HP's DeLaughter says the company can't move on product integration plans until the deal is closed next year, but HP is expected to sell the AssetCenter stand-alone, with further integration to be determined in 2006. Peregrine customers also can forget about Peregrine's planned product road map to integrate AssetCenter with its ServiceCenter product, industry watchers say. HP will be challenged to bring those technologies together, with tools from Novadigm and HP's OpenView Service Desk.
"HP will have to integrate the overlap technology of ServiceCenter and its own Service Desk product, and Novadigm's network discovery is stronger than Peregrine's, so HP will have to address that overlap," says Patricia Adams, principal research analyst at Gartner. "HP got a slam dunk in terms of asset management, but it also has to set a clear product road map to keep the Peregrine installed base."
Turning its attention to managing storage-area networks and storage resources, HP acquired AppIQ last week. The two companies didn't disclose the price, but say in about 45 days AppIQ business will be integrated into the StorageWorks division of HP's technology solutions group.

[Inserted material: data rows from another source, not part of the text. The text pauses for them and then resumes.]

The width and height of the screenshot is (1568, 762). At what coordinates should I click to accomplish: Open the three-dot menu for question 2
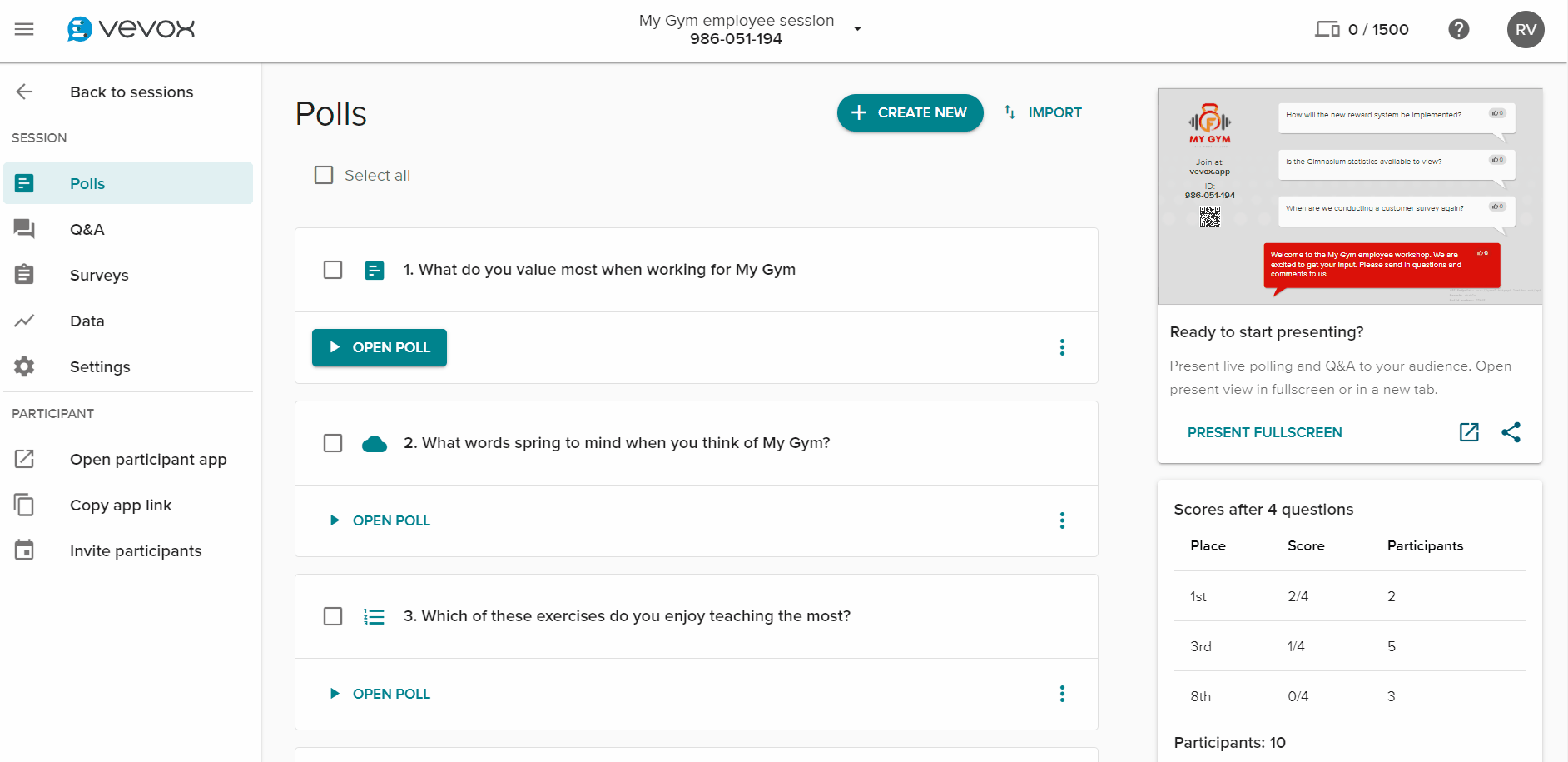[1062, 520]
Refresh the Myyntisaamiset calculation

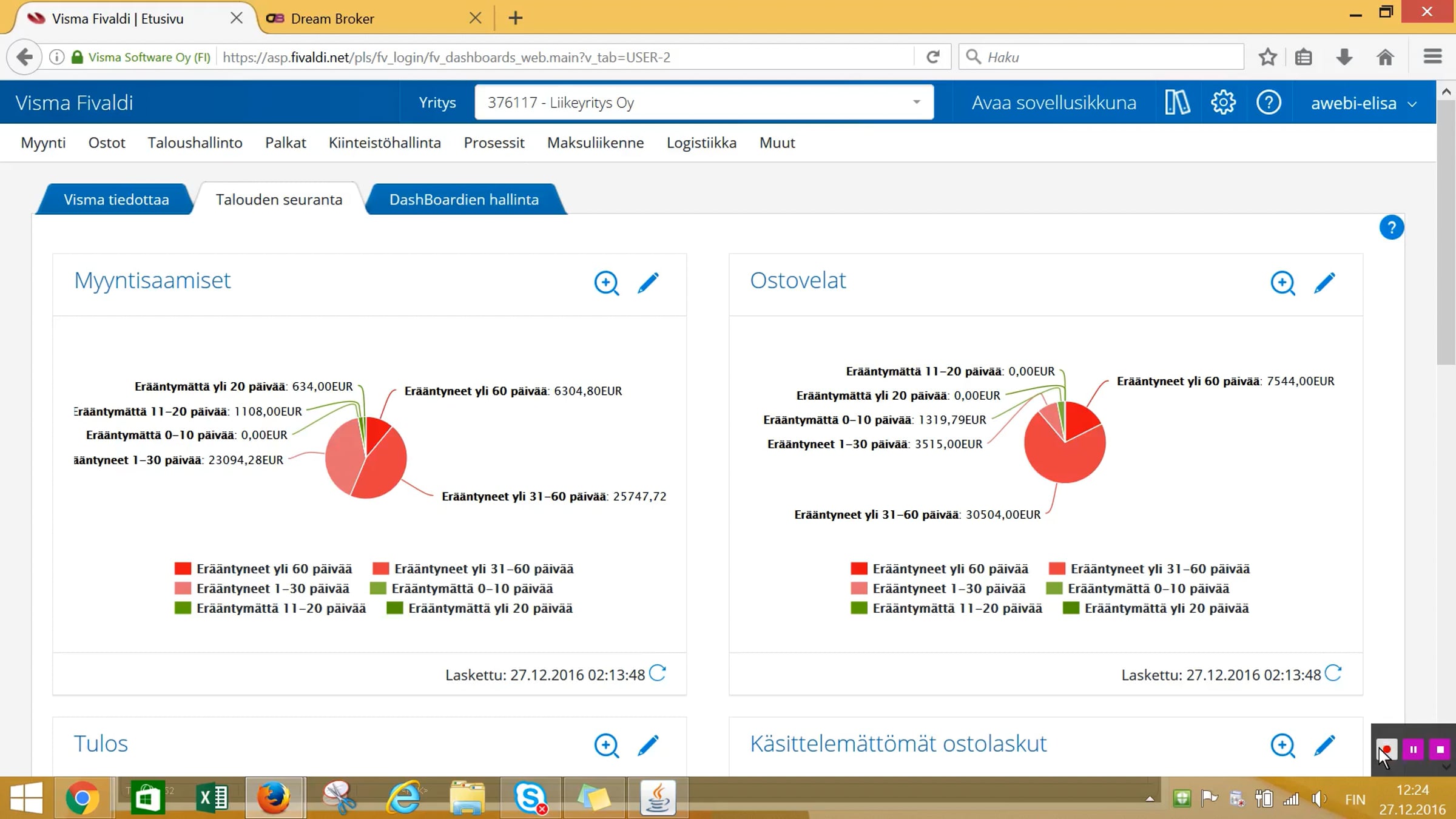tap(658, 673)
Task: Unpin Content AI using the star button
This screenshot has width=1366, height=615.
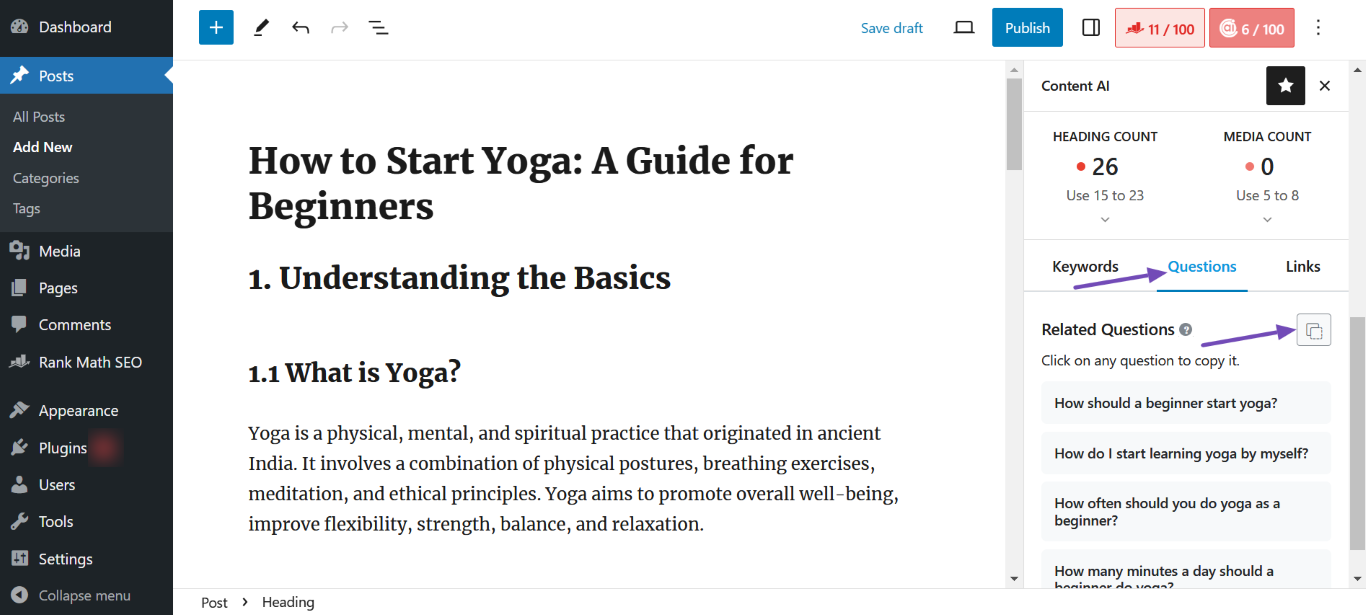Action: [x=1285, y=86]
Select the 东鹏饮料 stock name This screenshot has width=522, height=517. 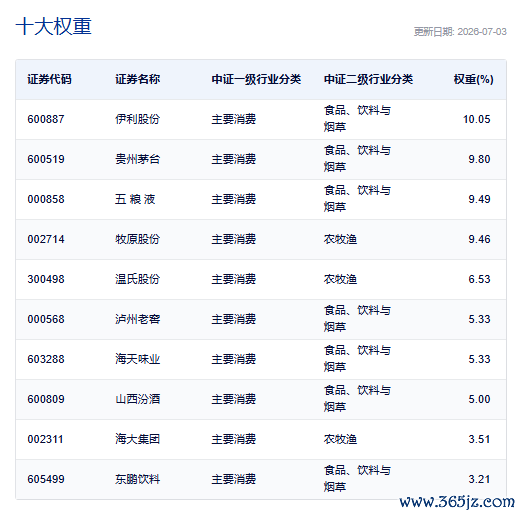tap(137, 479)
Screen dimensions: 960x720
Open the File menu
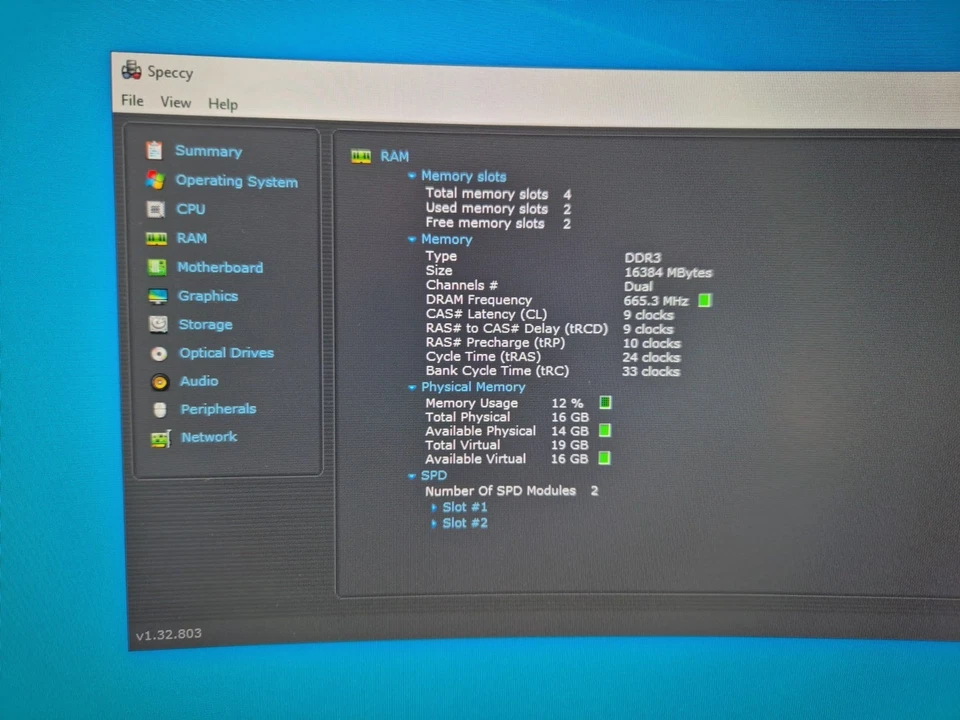pos(131,102)
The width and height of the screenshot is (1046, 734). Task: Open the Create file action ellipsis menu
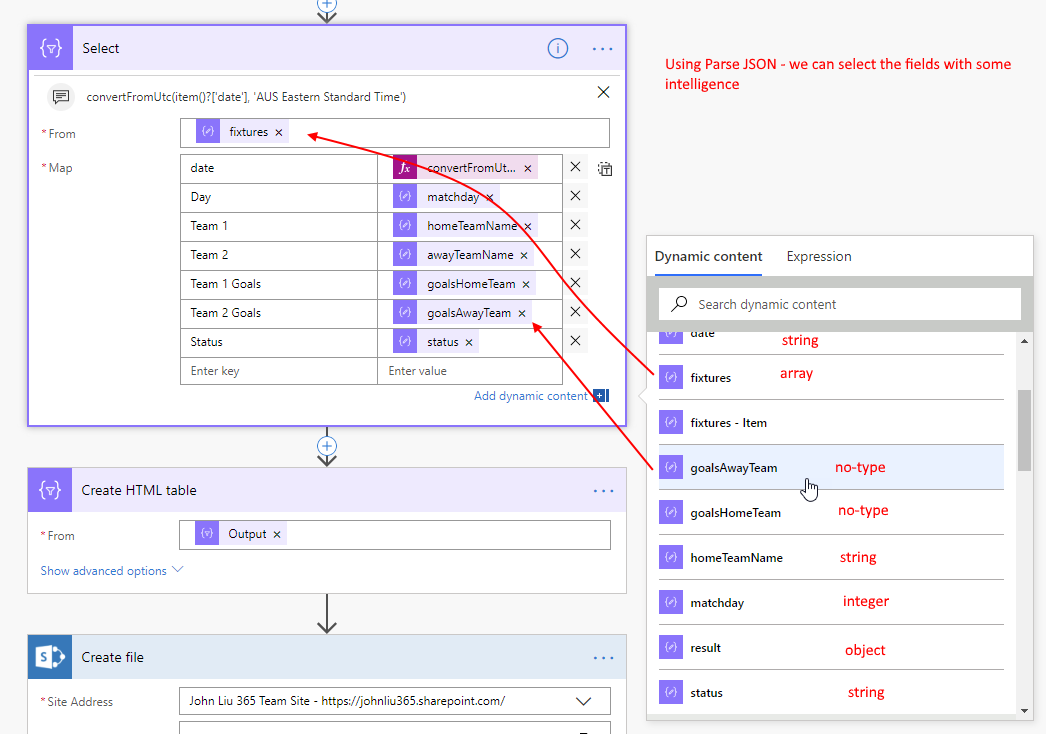602,658
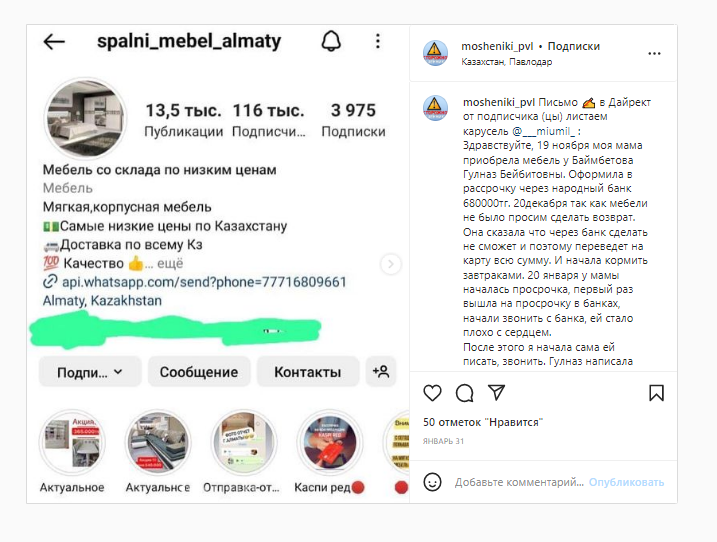Click the Добавьте комментарий input field
Image resolution: width=717 pixels, height=542 pixels.
tap(519, 482)
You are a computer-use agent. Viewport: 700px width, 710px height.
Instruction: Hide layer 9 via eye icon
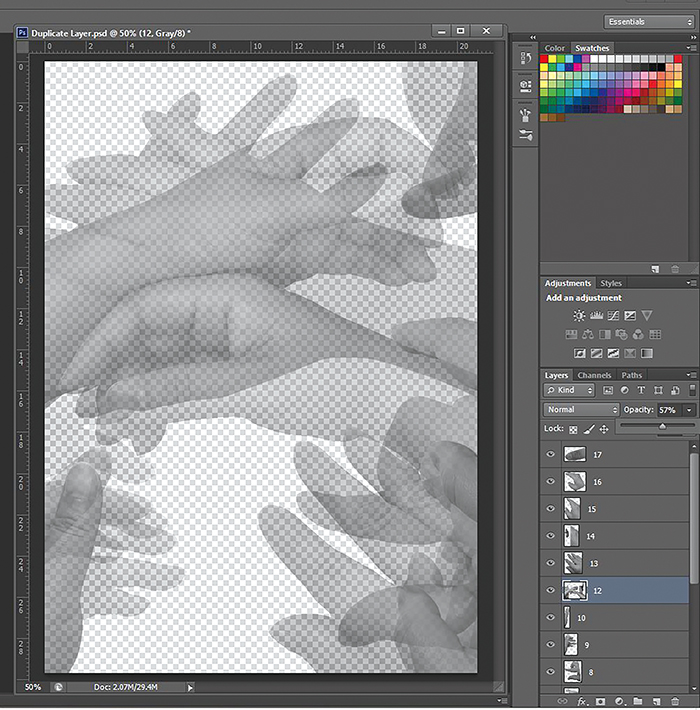551,645
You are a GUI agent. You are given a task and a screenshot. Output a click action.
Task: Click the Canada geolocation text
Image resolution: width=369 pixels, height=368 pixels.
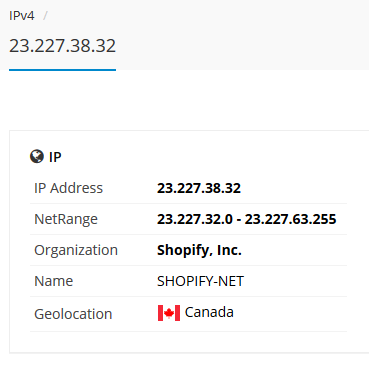(x=209, y=312)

HP was already an OEM partner for AppIQ. The two companies signed a deal in March that allowed HP to resell AppIQ's StorageAuthority software as HP Storage Essentials.
"The acquisition is a smart move for HP," says Stephanie Balaouras, senior analyst for The Yankee Group. "AppIQ is the only [storage resource management] platform that can compete with EMC's ControlCenter and IBM's Tivioli Productivity Center."
AppIQ has 135 employees and about 250 customers, the company says.